Why does Python compute "hashlib.sha1" different from the "git hash-object" for the file?

I am trying to calculate the SHA-1 value of a file.

I created this script:

def hashfile(filepath): sha1 = hashlib.sha1() f = open(filepath, 'rb') try: sha1.update(f.read()) finally: f.close() return sha1.hexdigest() 

For a specific file, I get this hash value:
8c3e109ff260f7b11087974ef7bcdbdc69a0a3b9
But when I calculate the value using git hash_object, then I get this value: d339346ca154f6ed9e92205c3c5c38112e761eb7

How do they differ?

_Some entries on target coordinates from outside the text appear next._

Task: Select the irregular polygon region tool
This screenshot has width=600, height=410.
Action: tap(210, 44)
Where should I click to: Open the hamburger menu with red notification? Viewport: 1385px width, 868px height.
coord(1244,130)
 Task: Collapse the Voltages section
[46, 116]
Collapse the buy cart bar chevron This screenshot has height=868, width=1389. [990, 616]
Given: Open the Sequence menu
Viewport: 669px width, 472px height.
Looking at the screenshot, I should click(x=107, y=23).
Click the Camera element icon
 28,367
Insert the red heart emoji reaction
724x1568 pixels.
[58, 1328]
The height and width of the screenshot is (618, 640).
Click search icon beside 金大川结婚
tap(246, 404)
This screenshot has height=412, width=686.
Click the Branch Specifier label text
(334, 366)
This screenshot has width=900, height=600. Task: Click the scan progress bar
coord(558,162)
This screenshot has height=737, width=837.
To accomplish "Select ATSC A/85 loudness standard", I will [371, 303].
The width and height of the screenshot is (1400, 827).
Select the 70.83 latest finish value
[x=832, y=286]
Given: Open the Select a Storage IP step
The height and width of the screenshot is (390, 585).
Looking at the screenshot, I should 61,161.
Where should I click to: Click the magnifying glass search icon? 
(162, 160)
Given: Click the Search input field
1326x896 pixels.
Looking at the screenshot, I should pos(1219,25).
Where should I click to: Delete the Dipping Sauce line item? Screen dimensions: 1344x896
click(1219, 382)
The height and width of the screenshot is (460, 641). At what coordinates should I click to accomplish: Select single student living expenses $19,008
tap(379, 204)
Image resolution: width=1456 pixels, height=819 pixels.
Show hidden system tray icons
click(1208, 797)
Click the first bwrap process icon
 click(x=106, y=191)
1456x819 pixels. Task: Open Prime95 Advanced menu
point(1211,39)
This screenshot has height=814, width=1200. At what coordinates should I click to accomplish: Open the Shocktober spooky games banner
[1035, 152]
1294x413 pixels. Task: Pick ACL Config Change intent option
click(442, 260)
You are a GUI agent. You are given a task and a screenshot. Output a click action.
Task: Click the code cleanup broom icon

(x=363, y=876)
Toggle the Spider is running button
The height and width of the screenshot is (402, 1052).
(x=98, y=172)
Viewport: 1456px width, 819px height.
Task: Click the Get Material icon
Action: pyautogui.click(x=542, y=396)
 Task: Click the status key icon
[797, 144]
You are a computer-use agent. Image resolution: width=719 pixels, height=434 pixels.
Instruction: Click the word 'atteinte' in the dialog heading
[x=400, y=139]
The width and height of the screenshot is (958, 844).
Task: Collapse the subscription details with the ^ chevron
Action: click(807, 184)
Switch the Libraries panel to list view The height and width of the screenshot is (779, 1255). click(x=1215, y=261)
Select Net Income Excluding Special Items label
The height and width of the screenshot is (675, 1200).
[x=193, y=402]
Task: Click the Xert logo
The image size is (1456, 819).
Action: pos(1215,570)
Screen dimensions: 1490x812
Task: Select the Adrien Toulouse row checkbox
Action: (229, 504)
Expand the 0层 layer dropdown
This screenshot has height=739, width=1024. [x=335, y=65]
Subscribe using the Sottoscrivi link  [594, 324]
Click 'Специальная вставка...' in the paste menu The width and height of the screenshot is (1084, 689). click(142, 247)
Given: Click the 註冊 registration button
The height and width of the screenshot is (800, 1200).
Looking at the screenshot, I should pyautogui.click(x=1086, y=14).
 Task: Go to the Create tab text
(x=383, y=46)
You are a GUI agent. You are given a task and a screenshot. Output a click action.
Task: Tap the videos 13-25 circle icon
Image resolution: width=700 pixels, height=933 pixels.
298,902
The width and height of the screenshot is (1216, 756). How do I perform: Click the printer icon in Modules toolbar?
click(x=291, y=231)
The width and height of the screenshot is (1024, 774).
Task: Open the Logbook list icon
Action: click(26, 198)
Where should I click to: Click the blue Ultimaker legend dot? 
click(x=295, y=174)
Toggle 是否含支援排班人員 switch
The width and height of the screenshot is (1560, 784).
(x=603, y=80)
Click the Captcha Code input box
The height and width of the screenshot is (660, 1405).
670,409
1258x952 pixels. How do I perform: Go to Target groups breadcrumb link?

Am I doing something wrong, or can I just ignore the difference?

+45
git python hash
Dec 08 '09 at 21:13
source share
2 answers

git computes the hashes as follows:

 sha1("blob " + filesize + "\0" + data) 

Link

+51
Dec 08 '09 at 21:17
source share

For reference, here is a shorter version:

 def sha1OfFile(filepath): import hashlib with open(filepath, 'rb') as f: return hashlib.sha1(f.read()).hexdigest() 

The second time: although I have never seen this, I think that the potential of f.read() to return is less than the full file, or for a file with a large gigabyte, for f.read () to run out of memory. For each instruction, consider how to fix it: first fix:

 def sha1OfFile(filepath): import hashlib sha = hashlib.sha1() with open(filepath, 'rb') as f: for line in f: sha.update(line) return sha.hexdigest() 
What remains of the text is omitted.